Why identity assurance is replacing awareness training and legacy MFA as the real frontline of cyber defense
A TokenCore announcement led to a deeper question: if organizations have spent years investing in training, MFA, and detection, why do identity-driven attacks still work so well?
A recent Business Wire press release announcing that Token had evolved into TokenCore and broadened its vision for cryptographic identity assurance piqued my interest.
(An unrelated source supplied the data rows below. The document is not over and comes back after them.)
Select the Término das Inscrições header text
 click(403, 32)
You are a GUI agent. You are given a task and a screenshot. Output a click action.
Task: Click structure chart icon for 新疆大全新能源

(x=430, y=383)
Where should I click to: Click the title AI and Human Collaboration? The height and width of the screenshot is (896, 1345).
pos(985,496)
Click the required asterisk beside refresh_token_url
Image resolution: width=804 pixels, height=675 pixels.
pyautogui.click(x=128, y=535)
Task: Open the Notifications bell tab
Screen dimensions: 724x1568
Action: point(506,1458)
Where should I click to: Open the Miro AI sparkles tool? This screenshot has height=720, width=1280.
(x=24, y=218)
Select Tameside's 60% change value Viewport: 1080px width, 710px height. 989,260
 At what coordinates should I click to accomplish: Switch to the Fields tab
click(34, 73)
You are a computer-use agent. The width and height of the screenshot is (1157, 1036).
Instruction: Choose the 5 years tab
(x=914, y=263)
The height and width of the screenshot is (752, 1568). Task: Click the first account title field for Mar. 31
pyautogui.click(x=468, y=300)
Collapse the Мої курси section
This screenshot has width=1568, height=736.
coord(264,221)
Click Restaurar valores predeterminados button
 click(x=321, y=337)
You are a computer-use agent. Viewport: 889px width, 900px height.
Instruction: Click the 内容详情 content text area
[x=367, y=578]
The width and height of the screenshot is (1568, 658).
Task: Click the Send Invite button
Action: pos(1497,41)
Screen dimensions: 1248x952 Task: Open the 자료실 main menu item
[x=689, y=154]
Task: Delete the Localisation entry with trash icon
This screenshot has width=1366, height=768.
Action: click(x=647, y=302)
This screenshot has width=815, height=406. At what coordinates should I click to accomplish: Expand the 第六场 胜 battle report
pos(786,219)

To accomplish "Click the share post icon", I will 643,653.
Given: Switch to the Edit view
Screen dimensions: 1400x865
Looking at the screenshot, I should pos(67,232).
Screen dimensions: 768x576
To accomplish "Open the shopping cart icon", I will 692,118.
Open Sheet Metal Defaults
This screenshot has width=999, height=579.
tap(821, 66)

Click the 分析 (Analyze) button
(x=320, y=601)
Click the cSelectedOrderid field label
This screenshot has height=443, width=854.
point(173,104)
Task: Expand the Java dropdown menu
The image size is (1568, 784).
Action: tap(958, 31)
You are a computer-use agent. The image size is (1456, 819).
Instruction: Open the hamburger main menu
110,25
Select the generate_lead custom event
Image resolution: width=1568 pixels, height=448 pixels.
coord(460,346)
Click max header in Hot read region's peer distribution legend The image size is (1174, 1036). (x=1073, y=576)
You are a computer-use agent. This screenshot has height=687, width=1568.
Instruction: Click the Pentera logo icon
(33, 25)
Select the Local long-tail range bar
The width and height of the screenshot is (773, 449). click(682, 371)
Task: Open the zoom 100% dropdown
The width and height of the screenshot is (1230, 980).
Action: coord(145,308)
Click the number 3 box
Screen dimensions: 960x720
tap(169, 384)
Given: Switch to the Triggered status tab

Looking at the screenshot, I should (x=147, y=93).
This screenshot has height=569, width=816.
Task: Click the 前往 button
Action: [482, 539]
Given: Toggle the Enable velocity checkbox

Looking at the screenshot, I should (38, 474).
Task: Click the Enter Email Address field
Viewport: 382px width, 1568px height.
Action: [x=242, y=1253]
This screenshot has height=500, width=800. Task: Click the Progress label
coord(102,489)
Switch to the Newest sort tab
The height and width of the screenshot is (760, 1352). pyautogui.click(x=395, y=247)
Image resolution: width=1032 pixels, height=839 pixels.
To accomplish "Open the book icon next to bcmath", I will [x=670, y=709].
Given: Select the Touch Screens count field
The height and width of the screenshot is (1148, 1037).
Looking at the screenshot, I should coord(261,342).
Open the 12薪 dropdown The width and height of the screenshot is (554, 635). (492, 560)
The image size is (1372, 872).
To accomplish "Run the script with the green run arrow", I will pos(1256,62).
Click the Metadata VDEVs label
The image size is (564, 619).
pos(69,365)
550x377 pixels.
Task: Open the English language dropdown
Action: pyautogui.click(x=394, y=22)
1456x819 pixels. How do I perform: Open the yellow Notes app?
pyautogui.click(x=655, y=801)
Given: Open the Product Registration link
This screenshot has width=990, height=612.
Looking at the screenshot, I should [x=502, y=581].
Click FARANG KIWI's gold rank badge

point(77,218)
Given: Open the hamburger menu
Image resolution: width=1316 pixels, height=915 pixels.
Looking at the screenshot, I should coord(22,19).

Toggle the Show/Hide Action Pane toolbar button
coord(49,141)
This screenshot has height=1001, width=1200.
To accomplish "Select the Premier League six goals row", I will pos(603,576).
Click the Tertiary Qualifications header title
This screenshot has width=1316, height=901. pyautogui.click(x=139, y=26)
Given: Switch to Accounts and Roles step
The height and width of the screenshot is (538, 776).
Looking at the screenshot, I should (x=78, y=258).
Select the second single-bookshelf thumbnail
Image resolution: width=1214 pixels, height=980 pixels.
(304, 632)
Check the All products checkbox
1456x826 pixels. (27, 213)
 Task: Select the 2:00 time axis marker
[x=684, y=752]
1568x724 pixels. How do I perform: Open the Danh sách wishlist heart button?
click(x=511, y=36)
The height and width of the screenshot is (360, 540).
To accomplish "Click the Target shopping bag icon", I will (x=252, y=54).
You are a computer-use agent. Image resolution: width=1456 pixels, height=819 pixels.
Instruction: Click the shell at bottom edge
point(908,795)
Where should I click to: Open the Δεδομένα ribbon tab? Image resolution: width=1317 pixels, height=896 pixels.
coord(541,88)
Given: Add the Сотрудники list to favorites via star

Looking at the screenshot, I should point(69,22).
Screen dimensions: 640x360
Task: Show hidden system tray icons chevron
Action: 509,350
What began as a routine look at a company’s public statement quickly turned into a deeper research exercise into a much larger problem: why identity-driven breaches keep succeeding despite years of investment in training, MFA, and increasingly sophisticated security stacks.
This article is the result of that research. It examines why the “human firewall” model is breaking down, why many legacy authentication controls are no longer sufficient against modern phishing and adversary-in-the-middle attacks, and why identity assurance is emerging as a more meaningful standard than traditional identity management. TokenCore is an essential part of that story, but the larger issue is one facing the entire cybersecurity industry.
Security keeps expanding, but trust keeps failing
Cybersecurity has a way of looking stronger than it is.
Organizations add tools, improve visibility, expand telemetry, and refresh awareness training. The stack gets bigger. The dashboards get better. The language gets more polished. And yet attackers keep getting in.
In many cases, they are not smashing through hardened defenses. They are logging in with stolen credentials, hijacked sessions, or relayed authentication flows that make them appear legitimate.
That is the core problem. Much of the industry still treats identity compromise as something to detect after the fact, even though it has increasingly become the opening move. If the wrong person is accepted as the right user, the rest of the security stack is already working from a false assumption.
That is why identity management is no longer enough. What matters now is identity assurance: proving that the person requesting access is the actual, authorized human being at the moment trust is granted.
Too much of modern security is built to observe compromise
A great deal of today’s security infrastructure is designed to watch attacks unfold rather than stop them at the point of entry.
That is not useless. Visibility matters. Detection matters. Forensics matter. But none of those functions prevent an attacker from gaining access if the authentication event itself is trusted too easily.
According to analysis cited in the source material behind this article, identity-specific attacks showed a 0% blocking rate in the MITRE ATT&CK Enterprise Round 7 context [2]. However one interprets comparative testing, the implication is difficult to ignore. When the attack begins with what looks like a legitimate login, too many products become spectators.
They can flag anomalies later. They can build a detailed incident timeline. They can help explain what happened. But they often do not stop the login.
That is the strategic gap. Security teams have spent years investing in seeing more. Increasingly, they need systems that trust less.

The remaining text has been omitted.